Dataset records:
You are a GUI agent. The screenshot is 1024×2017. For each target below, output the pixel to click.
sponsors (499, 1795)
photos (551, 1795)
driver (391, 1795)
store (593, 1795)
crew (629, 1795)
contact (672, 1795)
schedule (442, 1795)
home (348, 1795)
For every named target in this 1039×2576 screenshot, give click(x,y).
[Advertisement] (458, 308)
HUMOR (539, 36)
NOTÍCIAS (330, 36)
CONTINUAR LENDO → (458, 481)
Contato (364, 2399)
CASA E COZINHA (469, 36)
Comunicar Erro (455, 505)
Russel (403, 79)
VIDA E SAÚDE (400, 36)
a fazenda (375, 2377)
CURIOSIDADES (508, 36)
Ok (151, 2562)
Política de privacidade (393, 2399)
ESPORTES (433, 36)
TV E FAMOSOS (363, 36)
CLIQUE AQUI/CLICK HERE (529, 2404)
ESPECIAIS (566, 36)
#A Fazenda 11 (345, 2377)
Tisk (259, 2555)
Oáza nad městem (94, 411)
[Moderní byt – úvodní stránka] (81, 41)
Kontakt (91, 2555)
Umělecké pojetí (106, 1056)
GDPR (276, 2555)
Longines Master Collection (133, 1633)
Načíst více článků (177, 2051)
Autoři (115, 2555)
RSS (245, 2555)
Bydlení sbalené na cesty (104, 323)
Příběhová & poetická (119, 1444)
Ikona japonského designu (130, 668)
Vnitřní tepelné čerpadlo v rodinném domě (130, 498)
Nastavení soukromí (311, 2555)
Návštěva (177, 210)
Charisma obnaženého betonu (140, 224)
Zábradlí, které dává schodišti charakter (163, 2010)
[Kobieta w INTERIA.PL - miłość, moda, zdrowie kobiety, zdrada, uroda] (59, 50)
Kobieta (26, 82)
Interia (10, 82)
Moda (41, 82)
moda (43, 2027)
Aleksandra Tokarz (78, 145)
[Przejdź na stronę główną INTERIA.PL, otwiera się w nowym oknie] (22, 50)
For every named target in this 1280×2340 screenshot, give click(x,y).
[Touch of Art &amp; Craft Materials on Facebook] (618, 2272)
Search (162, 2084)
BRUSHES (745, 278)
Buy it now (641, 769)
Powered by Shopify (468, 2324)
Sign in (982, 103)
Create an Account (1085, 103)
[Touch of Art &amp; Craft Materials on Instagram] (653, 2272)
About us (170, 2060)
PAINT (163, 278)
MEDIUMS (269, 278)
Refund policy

DIRECTIONS: A bare number is all that is asked for: the count of lines above that include "this".

TASK SOLUTION: 2